= Requirements =
A. In the blog post, give the stretch from "Posted by Grandma" through "his bedroom door." again, swapping "monkey" for "chimpanzee".
B. Does the blog post agree with each statement? Answer yes or no, and quote the deciding words. (i) The son once climbed onto the roof of the house. (ii) The clay etching was made of several pieces joined together. (iii) The etching was hung over the son's bedroom door.

= Selected extract =

>>

Posted by Grandma on June 21, 2016
When my youngest son was a baby he loved to climb. He climbed out of his crib, opened his dresser drawers to use as a ladder and climbed to the top. He climbed anything and everything. The older he got the more he climbed. One day I went outside to find that he had scaled the house and was sitting comfortably on the peak of the roof. He loved to impress his brothers and friends by hanging from a tree branch by one arm, drawing up his legs, scratching his armpit with his other arm and grunting like a monkey.
One day while shopping for Christmas presents my husband and I came across an unusual piece. A twelve inch by twelve inch clay etching of a monkey. It was one solid piece that consisted of a frame, flat background and monkey. It was painted in lovely jungle shades. It even had hooks on it to hang on a wall. We hung it over his bedroom door.

<<

= Records provided =
>>

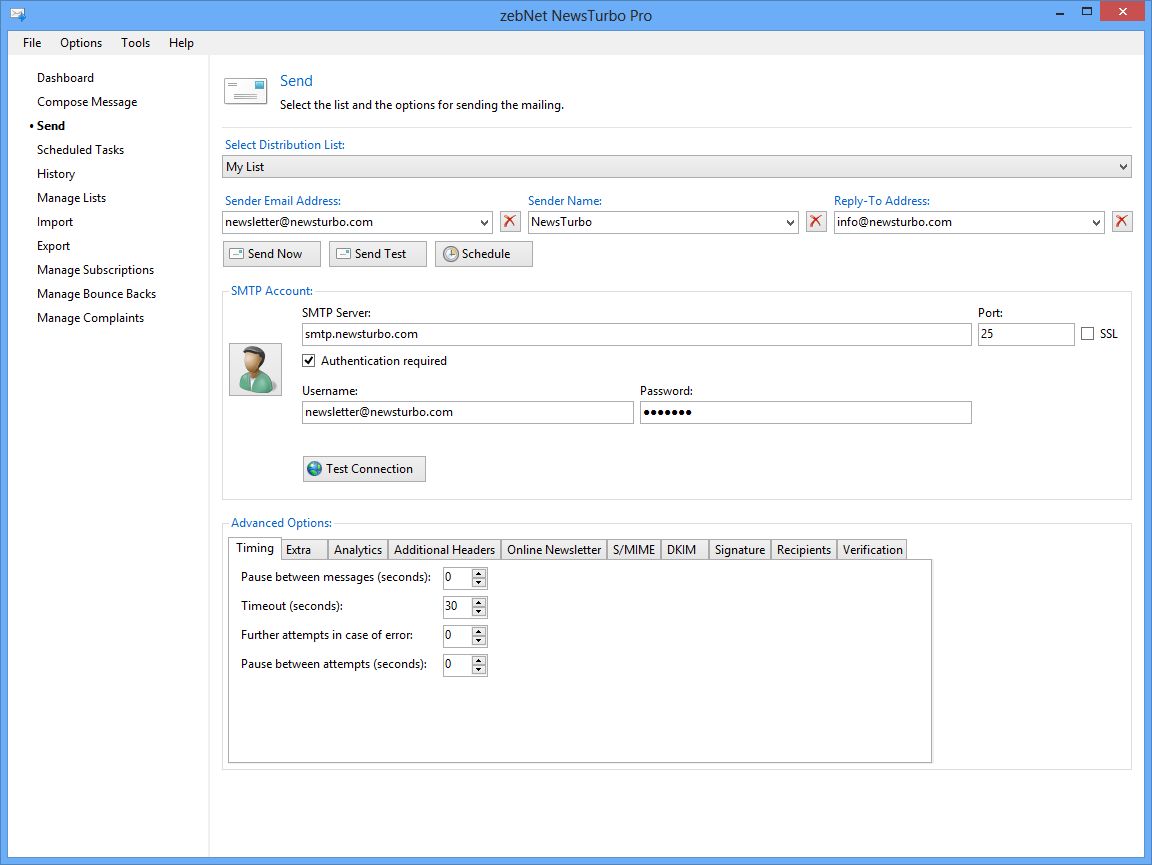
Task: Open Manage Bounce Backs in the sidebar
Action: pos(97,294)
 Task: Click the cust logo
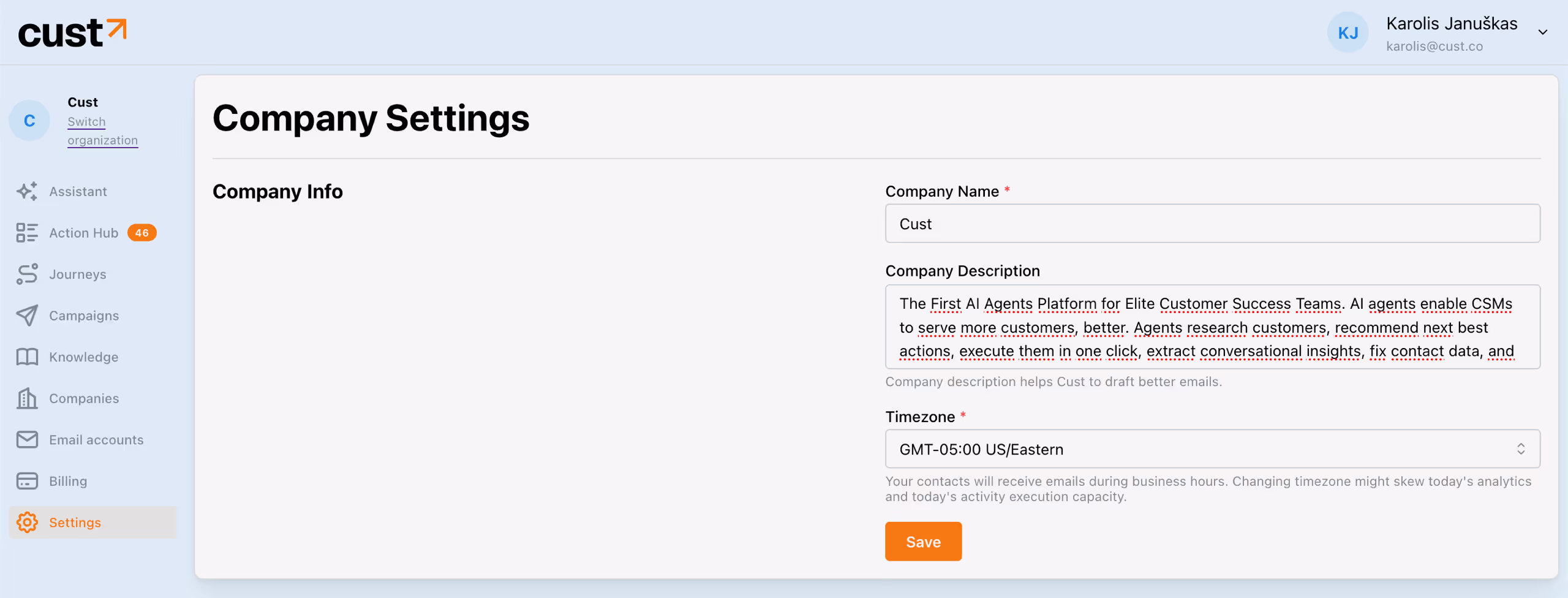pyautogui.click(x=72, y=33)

<<
>>

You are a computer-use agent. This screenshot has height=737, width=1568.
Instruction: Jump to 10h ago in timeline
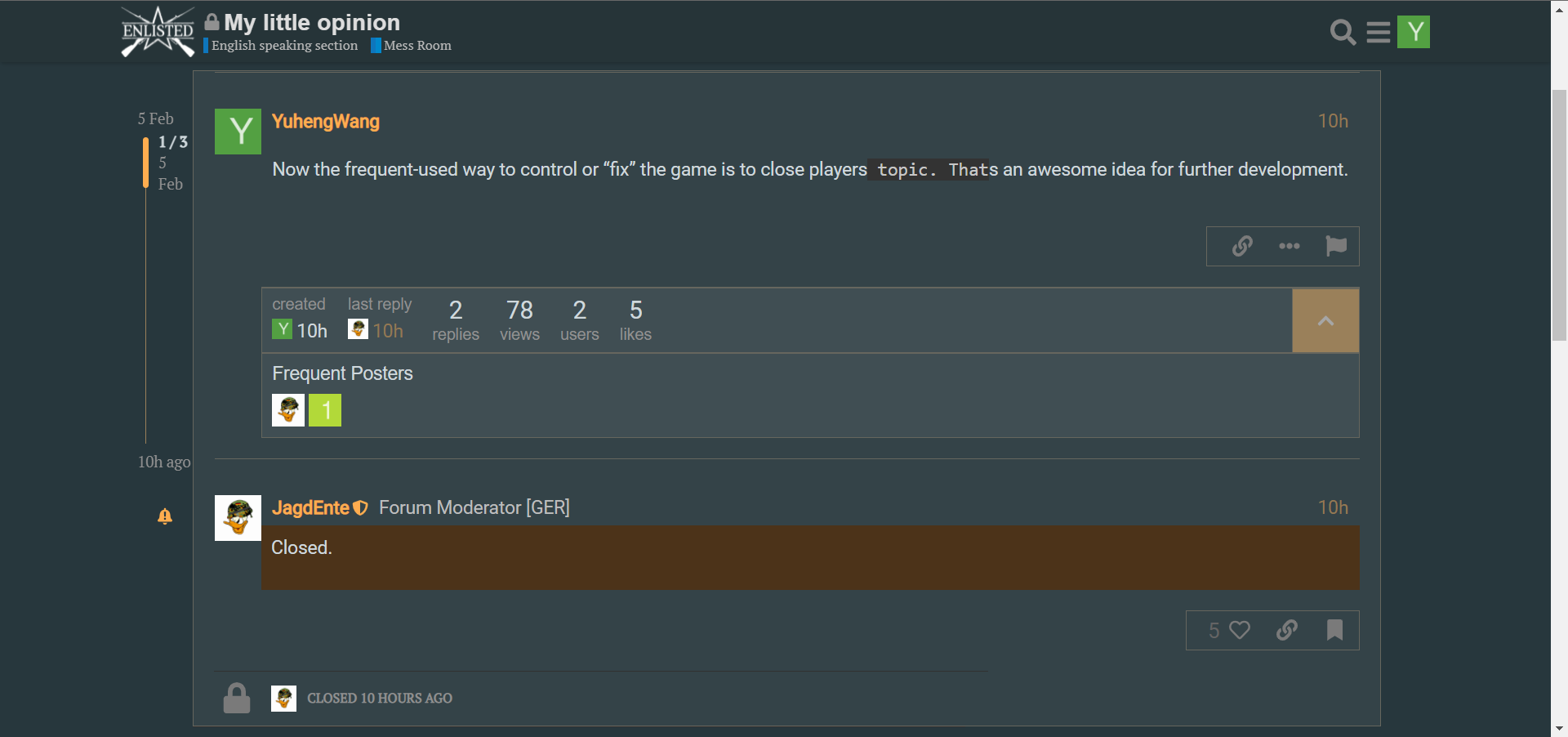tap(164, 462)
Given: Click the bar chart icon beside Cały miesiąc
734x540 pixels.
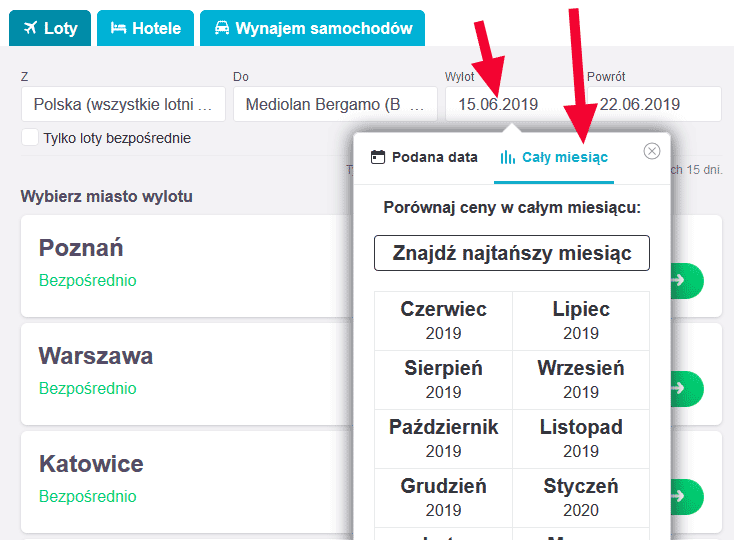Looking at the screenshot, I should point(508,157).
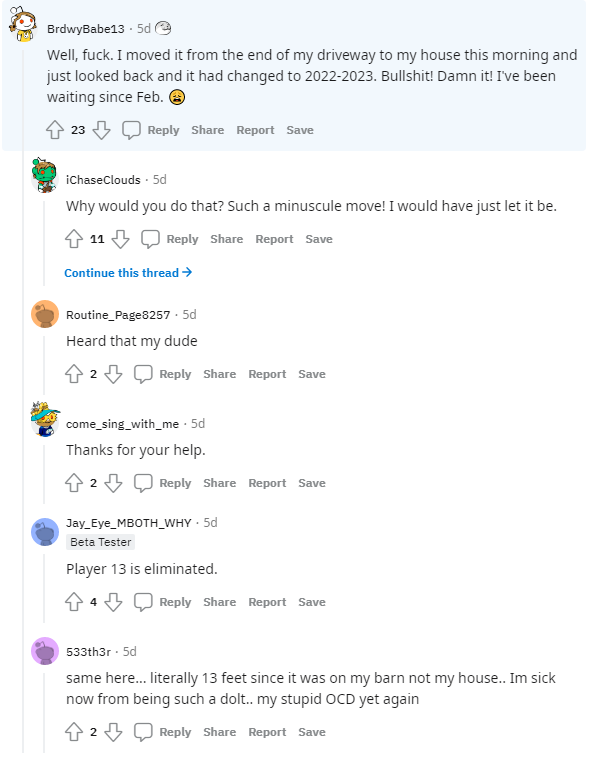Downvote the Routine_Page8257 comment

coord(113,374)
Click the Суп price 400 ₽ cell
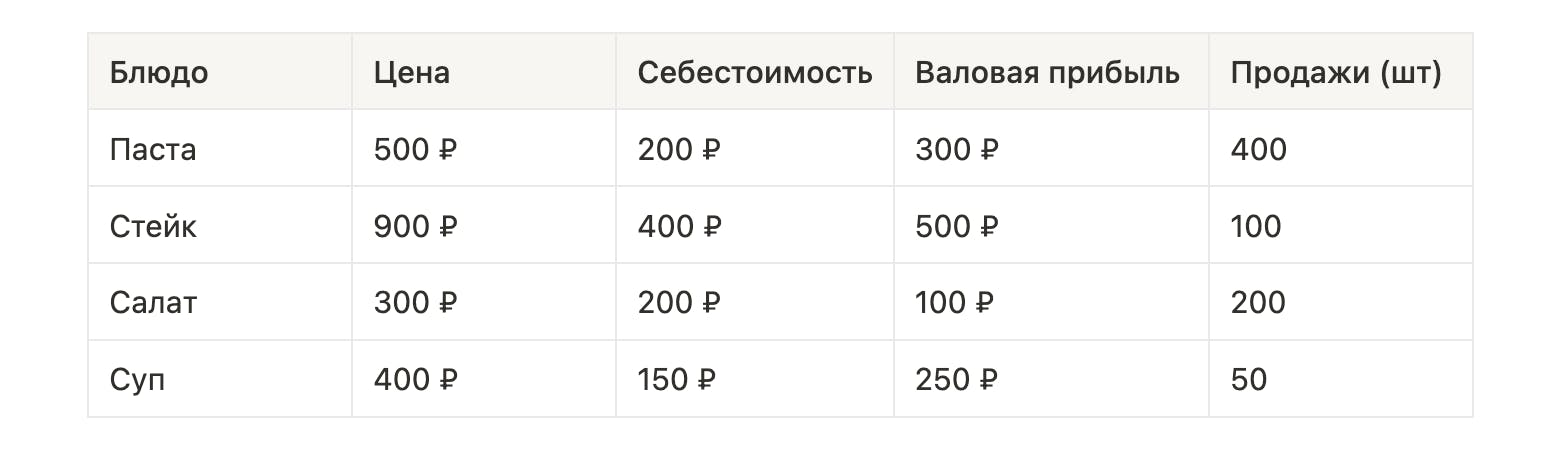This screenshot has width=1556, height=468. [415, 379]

<<
>>

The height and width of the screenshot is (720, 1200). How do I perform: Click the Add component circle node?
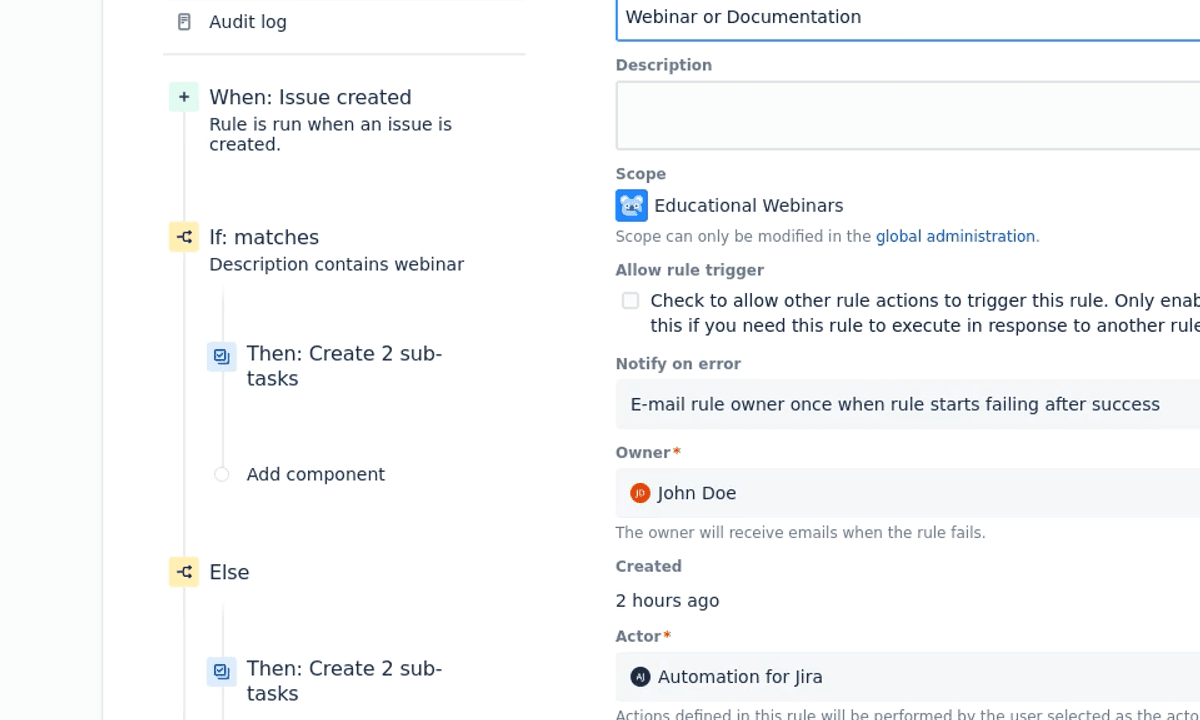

<<

= Answers in order =
A.
Posted by Grandma on June 21, 2016
When my youngest son was a baby he loved to climb. He climbed out of his crib, opened his dresser drawers to use as a ladder and climbed to the top. He climbed anything and everything. The older he got the more he climbed. One day I went outside to find that he had scaled the house and was sitting comfortably on the peak of the roof. He loved to impress his brothers and friends by hanging from a tree branch by one arm, drawing up his legs, scratching his armpit with his other arm and grunting like a chimpanzee.
One day while shopping for Christmas presents my husband and I came across an unusual piece. A twelve inch by twelve inch clay etching of a chimpanzee. It was one solid piece that consisted of a frame, flat background and chimpanzee. It was painted in lovely jungle shades. It even had hooks on it to hang on a wall. We hung it over his bedroom door.

B.
(i) Yes: "he had scaled the house and was sitting comfortably on the peak of the roof"
(ii) No: "It was one solid piece"
(iii) Yes: "We hung it over his bedroom door."